*** Source information ***
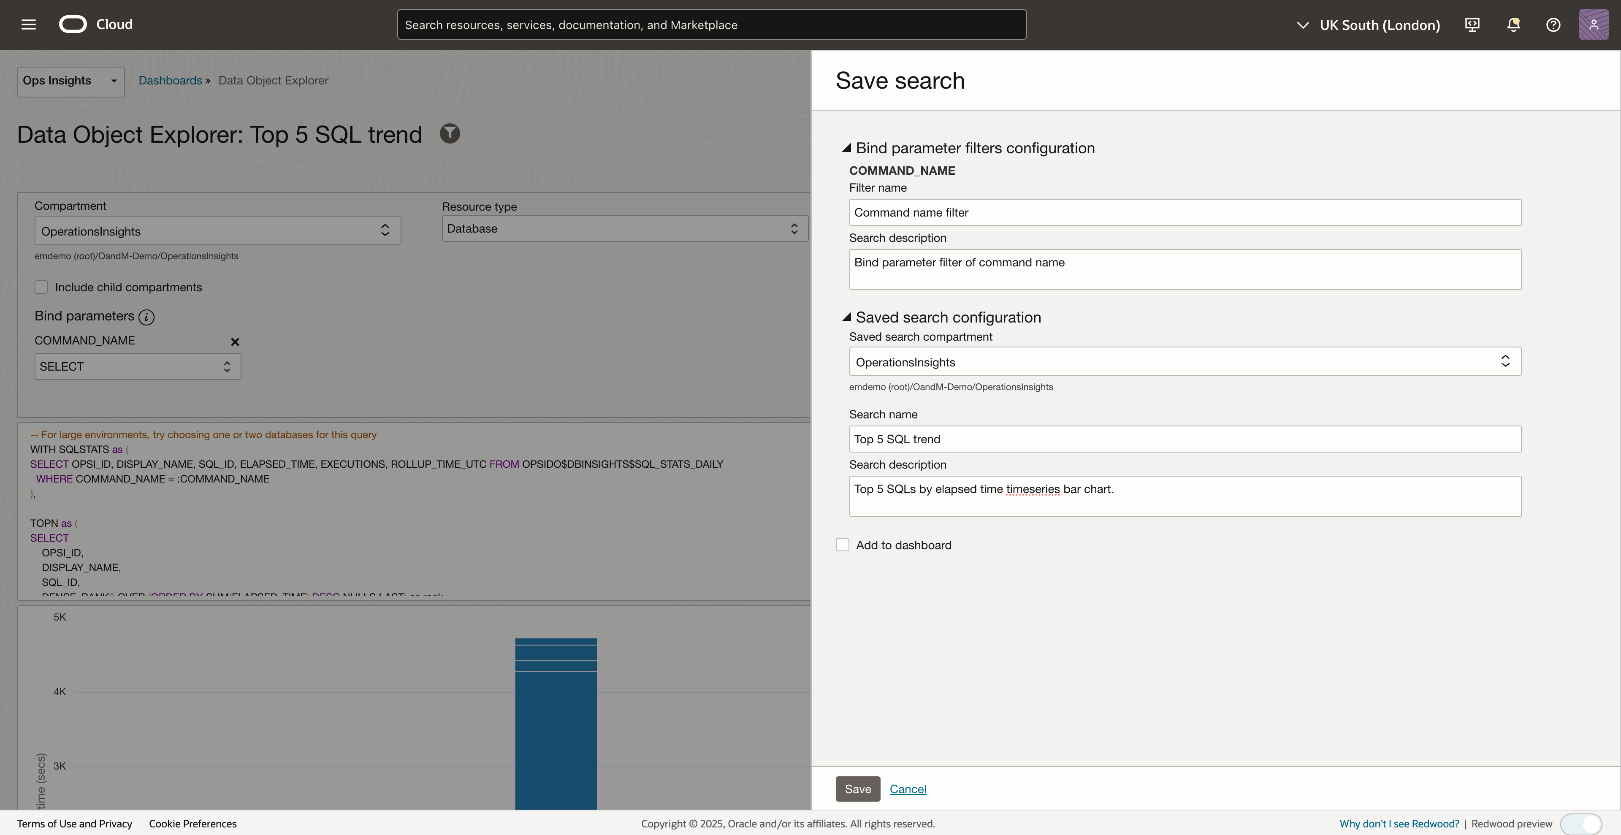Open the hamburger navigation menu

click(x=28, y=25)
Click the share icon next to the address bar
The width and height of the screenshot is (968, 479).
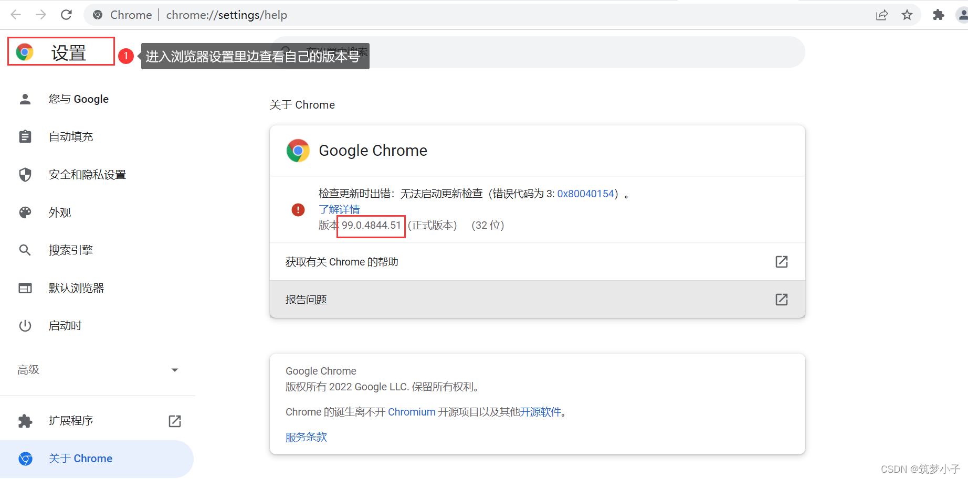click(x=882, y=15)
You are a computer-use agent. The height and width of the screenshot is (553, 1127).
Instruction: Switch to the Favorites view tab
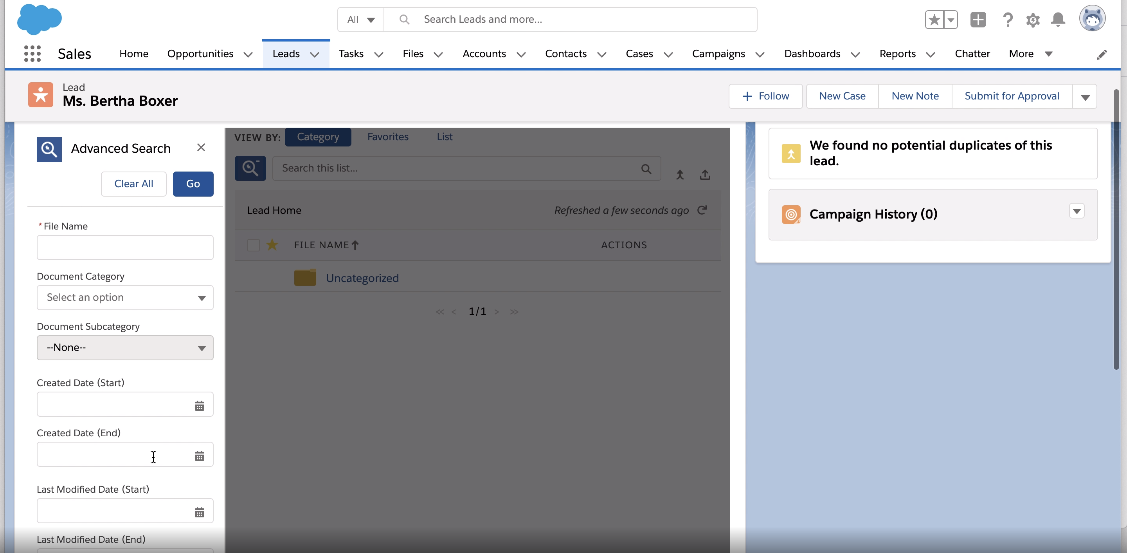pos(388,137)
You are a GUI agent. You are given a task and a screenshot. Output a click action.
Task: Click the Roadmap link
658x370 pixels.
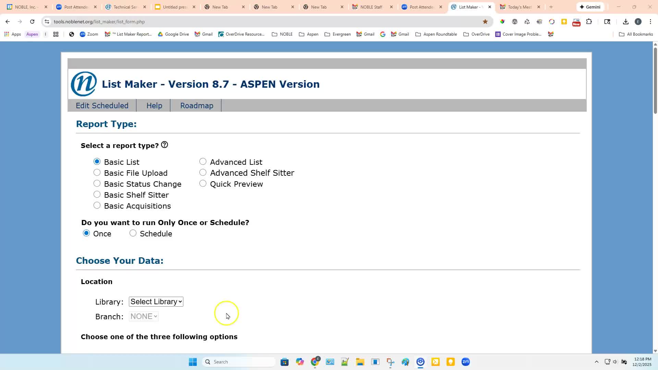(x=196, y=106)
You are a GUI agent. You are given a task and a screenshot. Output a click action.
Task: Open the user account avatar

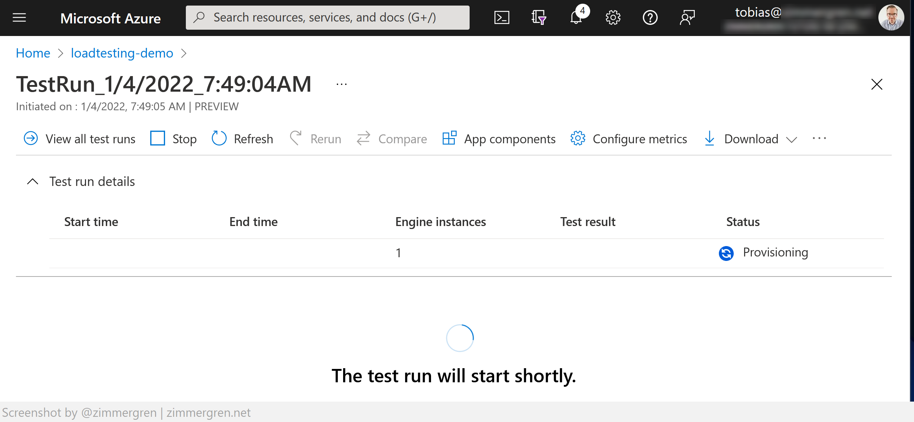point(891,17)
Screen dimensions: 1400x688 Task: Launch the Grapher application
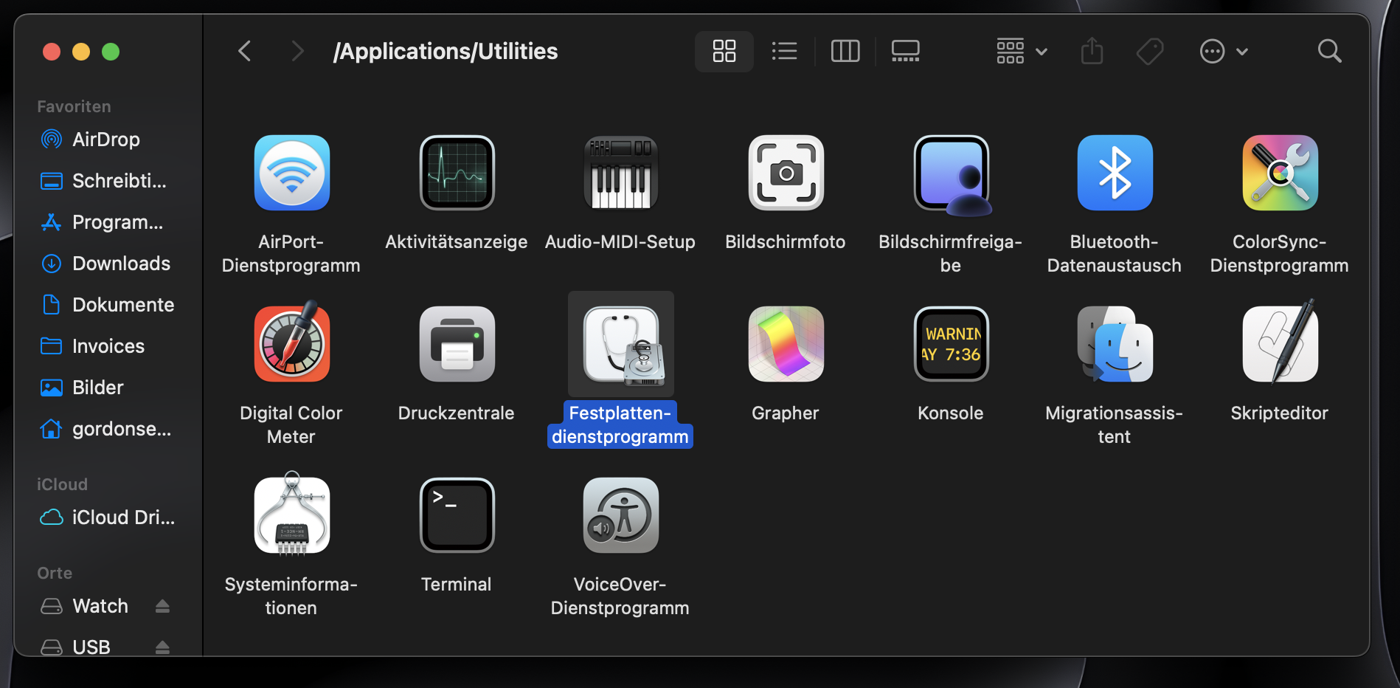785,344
*** End of Source information ***
Your assignment: Only the lines from the one containing "Screen dimensions: 1400x688" through the end of the listing should be output, word for word and inclusive; keep pictures out.

Problem solution:
Screen dimensions: 1400x688 Task: Launch the Grapher application
785,344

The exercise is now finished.